Marlowe went through a months-long battery of tests to ensure she was in good health to donate and her kidney would be a good match for someone. These tests include blood tests, urine tests, blood pressure readings, an electrocardiogram (EKG), chest X-ray, diabetes screening and CT scan of the abdomen.
Living kidney donor coordinator Denise Lippard, MSN, RN, in collaboration with Centanni, created the four-way chain. Once the chain was determined, the living donor team was able to communicate with all parties and schedule the surgeries.
“It is amazing to see all the pieces come together from one person’s generosity,” Lippard said.
Kidney donations can come from either deceased or living donors. Because people are born with two kidneys, living donors can live a normal life with only one.
Many recipients receive a compatible kidney from a friend or family member, a relatively quick process. But patients who don’t have a compatible and willing friend or family member are placed on a waiting list, and the wait can be very long, potentially years.
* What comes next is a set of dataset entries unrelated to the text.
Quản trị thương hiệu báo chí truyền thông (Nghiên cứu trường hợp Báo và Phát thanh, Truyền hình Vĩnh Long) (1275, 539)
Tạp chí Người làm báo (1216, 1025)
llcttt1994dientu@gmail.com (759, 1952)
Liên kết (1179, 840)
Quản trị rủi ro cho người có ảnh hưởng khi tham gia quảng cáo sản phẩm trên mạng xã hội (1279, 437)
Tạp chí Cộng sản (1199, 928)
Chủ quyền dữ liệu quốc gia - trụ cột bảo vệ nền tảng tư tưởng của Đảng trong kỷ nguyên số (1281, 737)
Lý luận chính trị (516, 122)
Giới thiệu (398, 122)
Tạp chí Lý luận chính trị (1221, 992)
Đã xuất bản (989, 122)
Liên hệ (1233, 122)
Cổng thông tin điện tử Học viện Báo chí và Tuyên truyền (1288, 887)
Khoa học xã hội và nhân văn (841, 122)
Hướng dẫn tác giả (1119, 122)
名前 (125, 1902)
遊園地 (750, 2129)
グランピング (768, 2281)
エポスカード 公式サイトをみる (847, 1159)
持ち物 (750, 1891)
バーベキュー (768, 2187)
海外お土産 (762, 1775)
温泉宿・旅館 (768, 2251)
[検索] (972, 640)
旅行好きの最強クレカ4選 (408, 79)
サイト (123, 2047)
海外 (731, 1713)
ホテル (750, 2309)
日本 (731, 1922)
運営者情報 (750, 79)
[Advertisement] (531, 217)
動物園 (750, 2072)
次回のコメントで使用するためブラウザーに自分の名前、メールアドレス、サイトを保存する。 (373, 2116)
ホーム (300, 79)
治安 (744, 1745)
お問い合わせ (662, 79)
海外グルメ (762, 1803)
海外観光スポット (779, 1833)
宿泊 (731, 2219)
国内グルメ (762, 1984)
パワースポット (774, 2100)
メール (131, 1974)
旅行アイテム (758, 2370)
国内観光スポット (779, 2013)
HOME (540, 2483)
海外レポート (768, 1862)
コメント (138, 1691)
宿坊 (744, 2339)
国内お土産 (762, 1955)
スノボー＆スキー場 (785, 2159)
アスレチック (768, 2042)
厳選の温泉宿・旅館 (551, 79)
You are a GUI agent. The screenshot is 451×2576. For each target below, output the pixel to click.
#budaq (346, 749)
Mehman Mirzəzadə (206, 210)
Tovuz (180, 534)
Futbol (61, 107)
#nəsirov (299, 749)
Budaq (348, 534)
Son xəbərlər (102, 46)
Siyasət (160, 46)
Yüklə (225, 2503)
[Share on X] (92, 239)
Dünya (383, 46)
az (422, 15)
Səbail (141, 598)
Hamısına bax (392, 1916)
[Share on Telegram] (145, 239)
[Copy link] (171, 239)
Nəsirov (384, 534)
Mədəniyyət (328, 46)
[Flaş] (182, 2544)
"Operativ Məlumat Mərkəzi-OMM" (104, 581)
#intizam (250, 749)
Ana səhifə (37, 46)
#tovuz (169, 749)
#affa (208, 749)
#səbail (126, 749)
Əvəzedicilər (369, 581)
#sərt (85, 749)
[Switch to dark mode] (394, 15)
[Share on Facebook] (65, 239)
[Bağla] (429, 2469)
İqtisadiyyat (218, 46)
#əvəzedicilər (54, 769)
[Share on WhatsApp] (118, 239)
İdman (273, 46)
Recipients who have an approved incompatible donor are placed in the Kidney Paired Exchange Program, which not only includes pairs at VUMC, but also national matching programs, including the National Kidney Registry, Alliance for Paired Donation and United Network for Organ Sharing. In this case, the paired donations were able to take place exclusively from the VUMC paired donation list.
In the transplant world, Marlowe is considered an altruistic, or nondirected donor. Her generosity not only allowed three living donor-recipient pairs to accomplish their goals, she allowed Betty Johnson of Murfreesboro, Tennessee, to end her six-year wait for an organ offer from the deceased donor waitlist. The call that Johnson received was for a living donor offer, something she could not have expected.
“I was excited and couldn’t believe it,” said Johnson, who spent six years on dialysis waiting for a kidney. “Everything went well.”
Marlowe said she’s doing well with her remaining kidney. After some pain after the operation, she returned two weeks later to her job as admissions director at St. John Neumann Catholic School in Knoxville. A month after her operation, she said she feels back to normal. She has no regrets.
“Just knowing that I potentially made a difference in someone else’s life, that was the best reward I could ever ask for,” she said.